The church of ST. JOHN THE EVANGELIST consists of a chancel, nave, north and south transepts and south-west tower, the lower stage of which serves as a porch and is surmounted by a stone spire. The church is designed in 15th-century style. The fittings, font, seating, &c, are all modern. In the ground stage of the tower are preserved two old bells, the treble of which is probably of the 17th century. The second is dated 1676. In the same place are fixed a few 18th-century monuments from the old church, amongst others one to Mathew Barlow, 'Doctor of Physick,' 1701, who married Grace (Bust), widow of Nicholas Hobbard. Another is to Walter Thomas, 1719, and Amy his wife, 1716; with the arms: on a cross engrailed, five scallops. There is also a small carved stone achievement: a cheveron engrailed between three crosslets fitchy impaling a half-obliterated coat bearing a bend.
In the belfry is a ring of six modern bells.

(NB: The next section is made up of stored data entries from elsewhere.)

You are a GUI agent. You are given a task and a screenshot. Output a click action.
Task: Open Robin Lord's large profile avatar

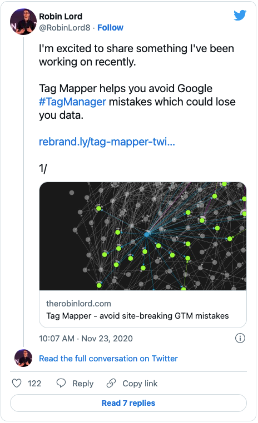pyautogui.click(x=23, y=22)
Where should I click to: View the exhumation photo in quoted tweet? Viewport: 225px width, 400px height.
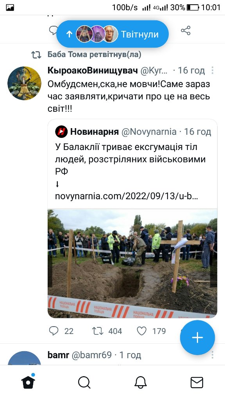point(132,264)
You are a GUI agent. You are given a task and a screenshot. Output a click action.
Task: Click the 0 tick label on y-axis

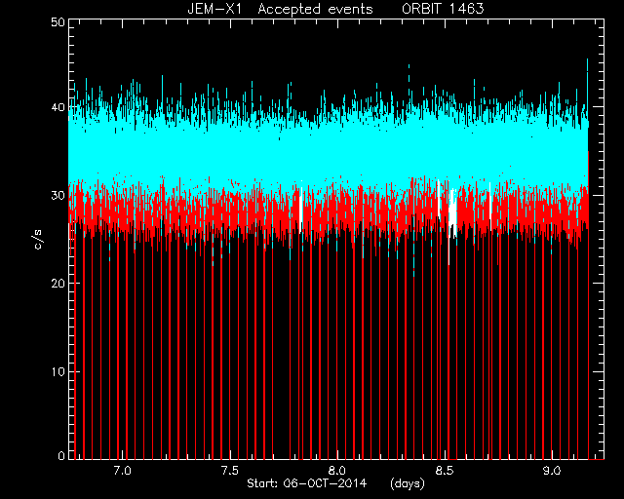(61, 455)
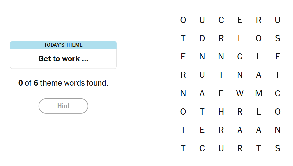Select the I directly above the bottom-left T
The height and width of the screenshot is (166, 293).
click(x=183, y=130)
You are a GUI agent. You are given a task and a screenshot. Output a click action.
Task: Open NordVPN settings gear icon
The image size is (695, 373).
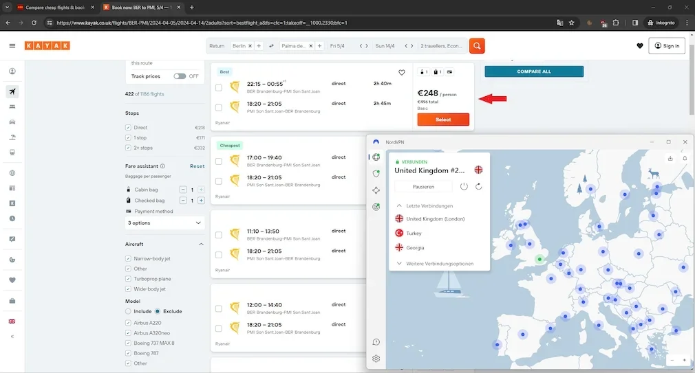376,359
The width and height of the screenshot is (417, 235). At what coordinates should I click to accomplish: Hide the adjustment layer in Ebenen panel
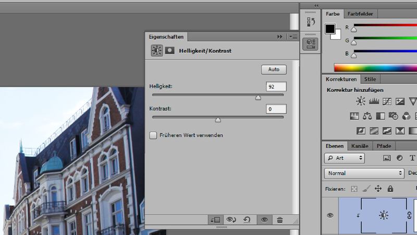329,215
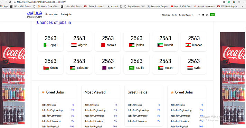Open the About us link
Viewport: 246px width, 128px height.
pos(165,15)
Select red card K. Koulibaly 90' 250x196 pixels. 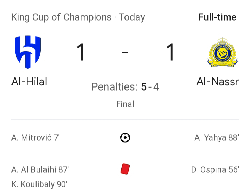[x=39, y=184]
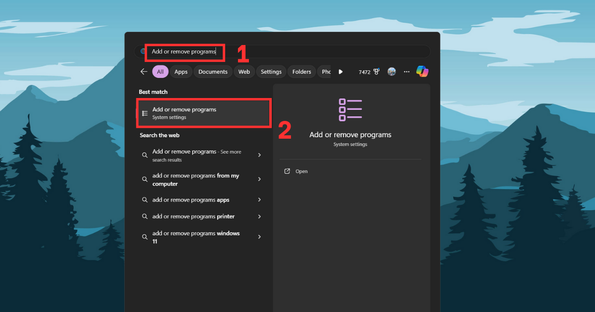Viewport: 595px width, 312px height.
Task: Open Copilot from the search bar
Action: [422, 71]
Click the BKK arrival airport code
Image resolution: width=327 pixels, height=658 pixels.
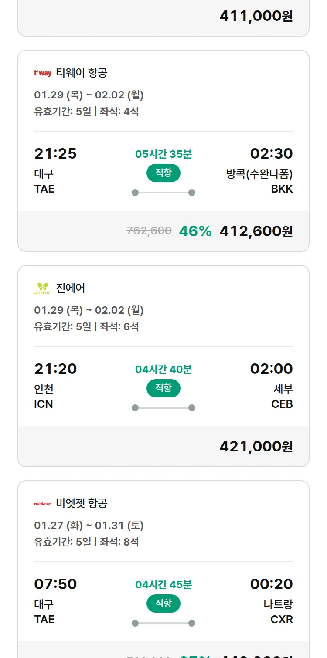[x=282, y=189]
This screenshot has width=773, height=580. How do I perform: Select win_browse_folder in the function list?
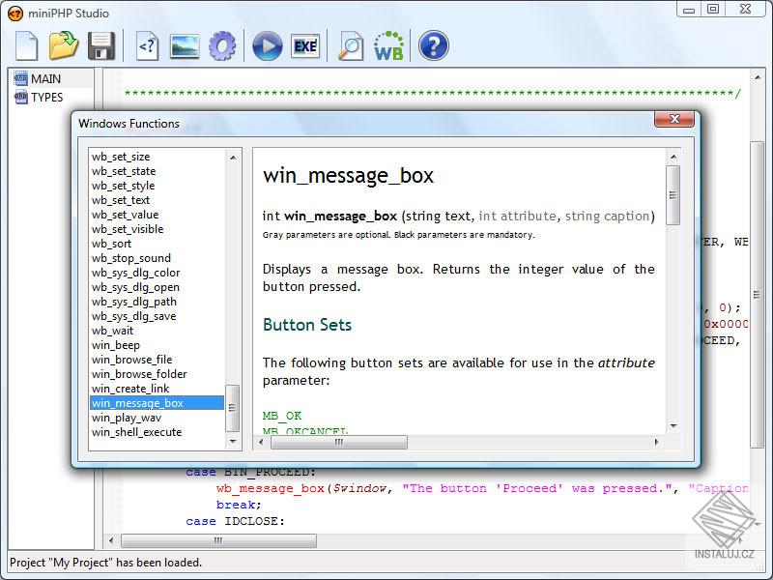[x=137, y=374]
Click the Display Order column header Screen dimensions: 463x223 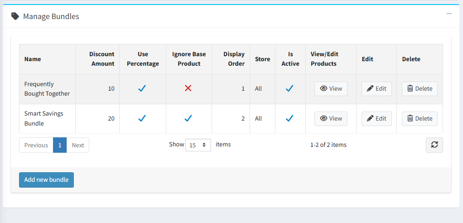click(x=234, y=59)
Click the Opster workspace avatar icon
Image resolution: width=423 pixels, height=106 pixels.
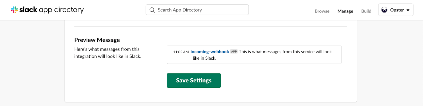pyautogui.click(x=384, y=10)
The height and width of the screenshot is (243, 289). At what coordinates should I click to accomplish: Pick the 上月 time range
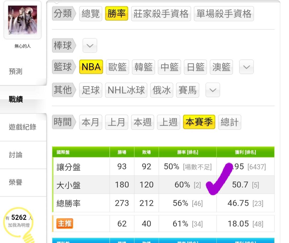point(116,122)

In the churchyard is preserved the old tub-shaped font without any detail from which a date can be assigned to it, and also one of the old windows, a small round-headed light with an external rebate and wide internal splay of 12th-century date.
The plate consists of a silver chalice of 1659 given by Anna Bust, widow, in that year, a silver paten of 1694 inscribed 'Sary Barlow, 1702,' and a silver almsdish of 1782 given under the will of Edward Jones, rector, who died 1772.

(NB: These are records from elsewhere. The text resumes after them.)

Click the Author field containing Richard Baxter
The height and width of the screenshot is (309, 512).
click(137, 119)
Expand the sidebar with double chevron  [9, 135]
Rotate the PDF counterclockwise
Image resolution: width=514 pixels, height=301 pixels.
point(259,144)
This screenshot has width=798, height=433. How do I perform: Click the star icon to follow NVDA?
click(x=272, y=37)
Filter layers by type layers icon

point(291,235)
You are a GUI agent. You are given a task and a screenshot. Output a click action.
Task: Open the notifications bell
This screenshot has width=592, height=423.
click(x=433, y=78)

The first book of the registers contains all entries from 1583 to 1680. The entries of the first years have elaborate initials in black and white. The second book contains all entries from 1681 to 1800, except marriages, which run to 1754, and are continued in a separate book from 1754 to 1812. A fourth book contains baptisms and burials from 1801 to 1812.
In the churchyard is a fine yew north of the present church, near the site of the former building.
At the time of the Domesday Survey Lockerley was a chapelry annexed to the church of Mottisfont. (fn. 72) The advowson was claimed in 1196 by Thomas de Columbars, but the case was decided against him, (fn. 73) and Lockerley remained annexed to Mottisfont until December 1884, when it was separated, together with East Dean, by an Order in Council, and constituted a separate parish and benefice named 'the Perpetual Curacy of Lockerley and East Dean.' (fn. 74) The living is now a rectory, with the chapelry of East Dean annexed, in the gift of Captain F. J. Dalgety. (fn. 75)
There are a Baptist chapel, with a burial-ground attached, founded in 1750, and a branch chapel on the green, built in 1879.
This parish is entitled to benefit from the school at East Tytherley founded by Mrs. Sarah Rolle.